[MATERIAL SHOWN Boundary: Start]

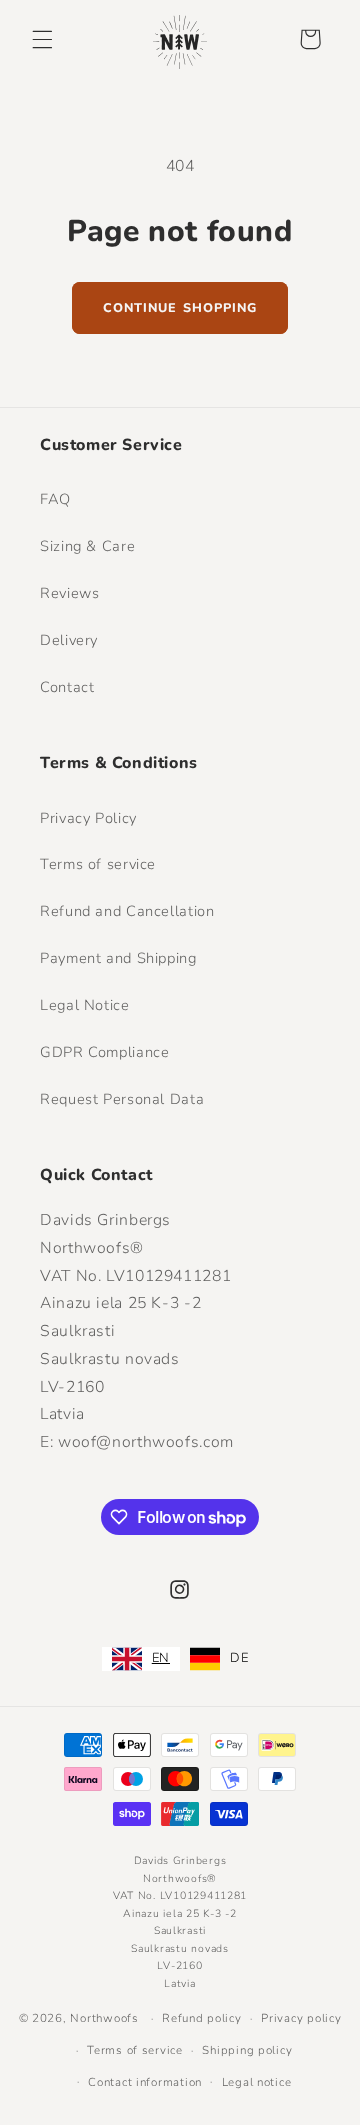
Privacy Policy (88, 818)
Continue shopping (180, 307)
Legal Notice (85, 1005)
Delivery (69, 640)
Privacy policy (301, 2018)
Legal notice (257, 2082)
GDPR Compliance (104, 1052)
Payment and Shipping (118, 958)
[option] (219, 1659)
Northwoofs (104, 2018)
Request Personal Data (122, 1099)
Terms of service (98, 864)
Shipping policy (247, 2050)
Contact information (145, 2082)
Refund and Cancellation (127, 911)
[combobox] (141, 1659)
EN (161, 1658)
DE (239, 1658)
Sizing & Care (87, 546)
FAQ (55, 499)
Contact (67, 687)
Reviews (69, 593)
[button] (42, 39)
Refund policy (202, 2018)
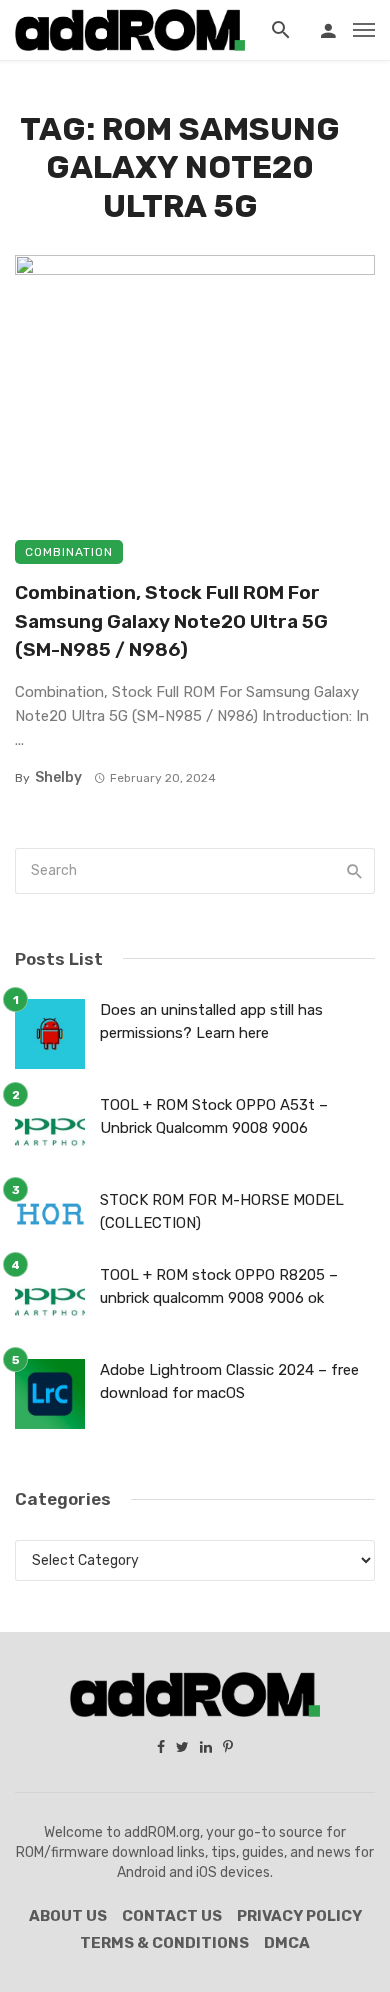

[MATERIAL SHOWN Boundary: End]

→ **WHAT TO PRODUCE**
Although the records include pictures, the copy should reproduce every line exactly and none of the pictures.

→ **SOLUTION TO THIS PROBLEM**
Privacy Policy (88, 818)
Continue shopping (180, 307)
Legal Notice (85, 1005)
Delivery (69, 640)
Privacy policy (301, 2018)
Legal notice (257, 2082)
GDPR Compliance (104, 1052)
Payment and Shipping (118, 958)
[option] (219, 1659)
Northwoofs (104, 2018)
Request Personal Data (122, 1099)
Terms of service (98, 864)
Shipping policy (247, 2050)
Contact information (145, 2082)
Refund and Cancellation (127, 911)
[combobox] (141, 1659)
EN (161, 1658)
DE (239, 1658)
Sizing & Care (87, 546)
FAQ (55, 499)
Contact (67, 687)
Reviews (69, 593)
[button] (42, 39)
Refund policy (202, 2018)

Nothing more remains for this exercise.